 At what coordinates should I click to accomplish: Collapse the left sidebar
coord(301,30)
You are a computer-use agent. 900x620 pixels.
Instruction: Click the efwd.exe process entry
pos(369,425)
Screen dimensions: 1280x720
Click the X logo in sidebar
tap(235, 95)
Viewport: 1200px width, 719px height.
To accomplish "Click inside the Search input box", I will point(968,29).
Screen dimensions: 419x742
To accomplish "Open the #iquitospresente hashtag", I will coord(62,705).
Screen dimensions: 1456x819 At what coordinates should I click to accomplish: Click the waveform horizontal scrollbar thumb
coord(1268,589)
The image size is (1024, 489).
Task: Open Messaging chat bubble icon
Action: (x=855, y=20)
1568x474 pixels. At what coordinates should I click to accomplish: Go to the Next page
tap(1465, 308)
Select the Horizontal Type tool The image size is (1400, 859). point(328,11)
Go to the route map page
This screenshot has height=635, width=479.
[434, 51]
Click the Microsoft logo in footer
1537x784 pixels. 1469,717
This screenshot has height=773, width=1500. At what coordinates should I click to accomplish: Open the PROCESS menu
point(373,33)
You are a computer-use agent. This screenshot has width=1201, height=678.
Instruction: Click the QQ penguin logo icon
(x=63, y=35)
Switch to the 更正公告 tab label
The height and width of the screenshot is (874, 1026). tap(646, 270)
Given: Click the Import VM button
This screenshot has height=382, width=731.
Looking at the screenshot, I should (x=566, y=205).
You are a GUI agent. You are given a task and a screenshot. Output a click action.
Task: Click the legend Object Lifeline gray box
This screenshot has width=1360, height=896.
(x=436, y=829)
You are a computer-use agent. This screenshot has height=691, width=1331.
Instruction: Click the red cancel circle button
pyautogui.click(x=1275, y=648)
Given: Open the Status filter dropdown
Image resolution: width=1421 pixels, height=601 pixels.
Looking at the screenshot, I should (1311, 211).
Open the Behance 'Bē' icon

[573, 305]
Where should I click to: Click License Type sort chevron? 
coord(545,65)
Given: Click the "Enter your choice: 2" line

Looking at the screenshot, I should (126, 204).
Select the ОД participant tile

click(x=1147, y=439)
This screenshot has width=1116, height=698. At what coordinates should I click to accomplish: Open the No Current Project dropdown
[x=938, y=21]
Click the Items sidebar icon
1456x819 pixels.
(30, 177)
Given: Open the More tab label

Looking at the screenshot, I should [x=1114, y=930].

* * * *

PROBLEM TO WORK ON: Reproduce the material word for word, starting at the line that contains "Screen dimensions: 1456x819" and ending at the line that contains "click(x=1147, y=439)", including both of those lines.

SOLUTION TO THIS PROBLEM:
Screen dimensions: 1456x819 At what coordinates should I click to accomplish: Click the waveform horizontal scrollbar thumb
coord(1268,589)
The image size is (1024, 489).
Task: Open Messaging chat bubble icon
Action: (x=855, y=20)
1568x474 pixels. At what coordinates should I click to accomplish: Go to the Next page
tap(1465, 308)
Select the Horizontal Type tool The image size is (1400, 859). point(328,11)
Go to the route map page
This screenshot has height=635, width=479.
[434, 51]
Click the Microsoft logo in footer
1537x784 pixels. 1469,717
This screenshot has height=773, width=1500. At what coordinates should I click to accomplish: Open the PROCESS menu
point(373,33)
You are a computer-use agent. This screenshot has width=1201, height=678.
Instruction: Click the QQ penguin logo icon
(x=63, y=35)
Switch to the 更正公告 tab label
The height and width of the screenshot is (874, 1026). tap(646, 270)
Given: Click the Import VM button
This screenshot has height=382, width=731.
Looking at the screenshot, I should (x=566, y=205).
You are a GUI agent. You are given a task and a screenshot. Output a click action.
Task: Click the legend Object Lifeline gray box
This screenshot has width=1360, height=896.
(x=436, y=829)
You are a computer-use agent. This screenshot has height=691, width=1331.
Instruction: Click the red cancel circle button
pyautogui.click(x=1275, y=648)
Given: Open the Status filter dropdown
Image resolution: width=1421 pixels, height=601 pixels.
Looking at the screenshot, I should (1311, 211).
Open the Behance 'Bē' icon

[573, 305]
Where should I click to: Click License Type sort chevron? 
coord(545,65)
Given: Click the "Enter your choice: 2" line

Looking at the screenshot, I should (126, 204).
Select the ОД participant tile

click(x=1147, y=439)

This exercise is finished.